Government reformers and youth advocates have long called for California to get out of the business of juvenile corrections.
Now they're backing Gov. Jerry Brown's proposal to eliminate the state Division of Juvenile Justice and give counties responsibility for the state's worst young offenders.
Brown wants to eliminate the division in three years. High costs, poor treatment and other shortcomings have made the agency a target of critics.
The juvenile justice transfer would complete a process that started in 2007 of giving counties responsibility for juvenile corrections. Previously, the state incarcerated about 10,000 juveniles.
Now the state has about one-tenth that number of young offenders in custody. They represent the most serious cases murderers, robbers and sex offenders among them.
The Little Hoover Commission, a state agency charged with ferreting out inefficiency in government, called for the elimination of the Division of Juvenile Justice two years ago.
The commission's chairman, Daniel Hancock, said last week that supports Brown's plan.
Local officials know juvenile offenders better than state officials do, and they can better serve their needs for rehabilitation and other things, Hancock said.
The commission came to the same conclusion in a 2008 report, noting that the state was spending the "startling" amount of $250,000 per offender per year.
State officials say they have cut some of those costs, which, they add, were largely the result of a 2004 state court decision that required major changes in what was then the California Youth Authority.
The court ruling required the state to meet standards in six areas, including mental health, medical care, safety and welfare.
Under Brown's proposal, counties would receive the same amount of money per offender as the state spends now, said Finance Department spokesman H.D. Palmer. The funds would come from an extension of tax and fee increases the governor wants voters to approve this year. Therefore, the state would save $242 million in the next fiscal year.

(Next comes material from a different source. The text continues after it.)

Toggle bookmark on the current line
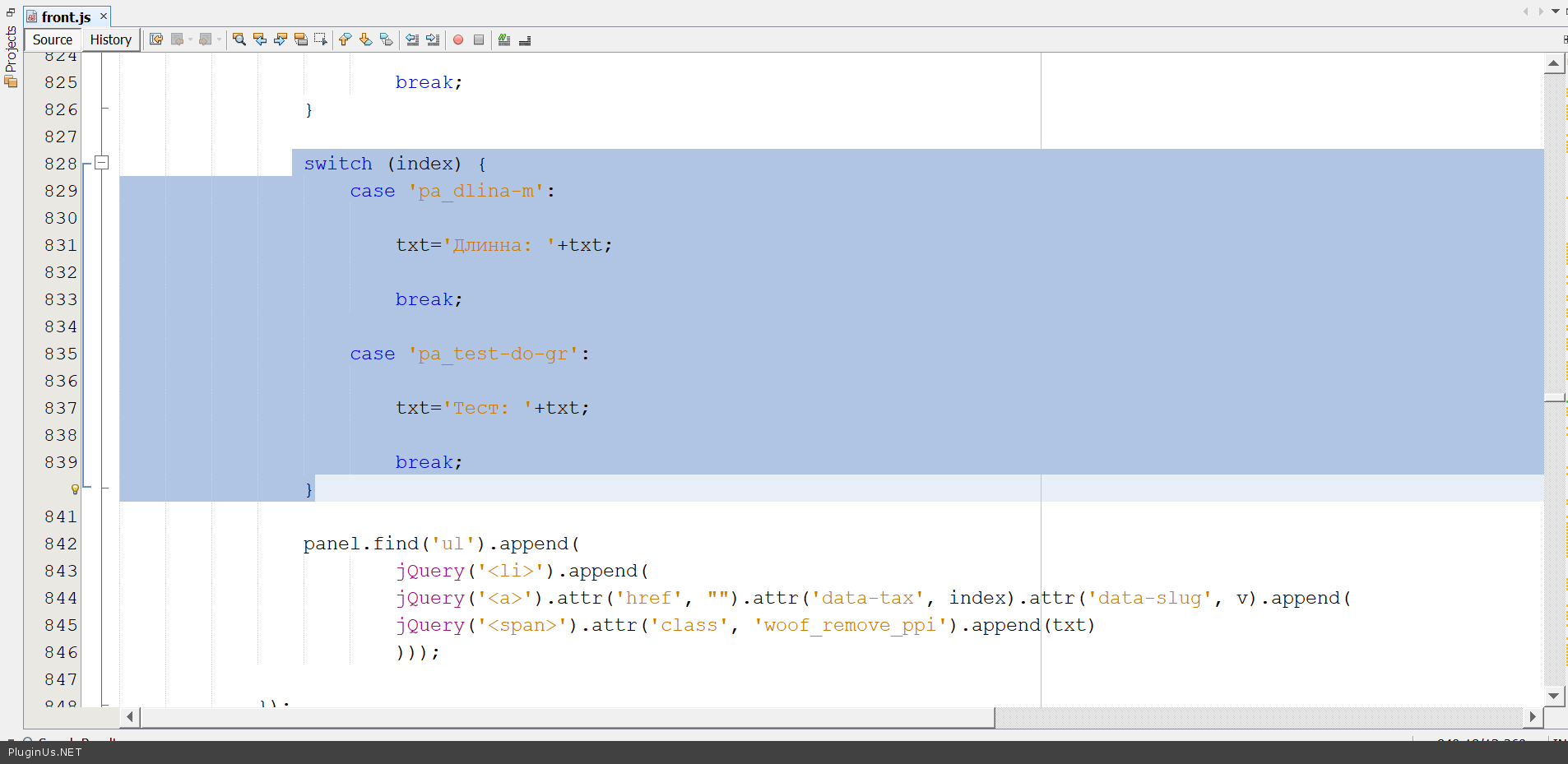1568x764 pixels. pyautogui.click(x=387, y=39)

The state would keep its juvenile offenders currently in custody until they're released, while counties would begin sentencing offenders to local facilities this year.
The proposal has drawn praise from the Ella Baker Center, an Oakland-based civil rights organization and longtime critic of the state's juvenile facilities.

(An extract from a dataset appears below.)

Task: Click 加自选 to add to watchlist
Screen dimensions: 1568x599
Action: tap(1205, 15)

"We really can use that money better at the local level," said Sumayyah Waheed of the center's "Books Not Bars" campaign.
Counties haven't been as receptive.
The Chief Probation Officers of California is opposed to the idea, although the association is open to discussions on changing the juvenile justice system, said executive director Karen Pank.
Counties still need a central place for the state's most troubled youths, and trying to provide the intensive services they need in every county makes no sense, she said.
Probation officials in El Dorado and Placer counties, where very few kids end up in state custody, echo her view.
In Sacramento County, Chief Probation Officer Don Meyer said he has his doubts about whether his department can handle the extra work. The department has sustained deep cuts in recent years and closed two juvenile facilities.
The remaining facility isn't built to hold long-term and violent offenders the type the state now wants to give to the county, he said.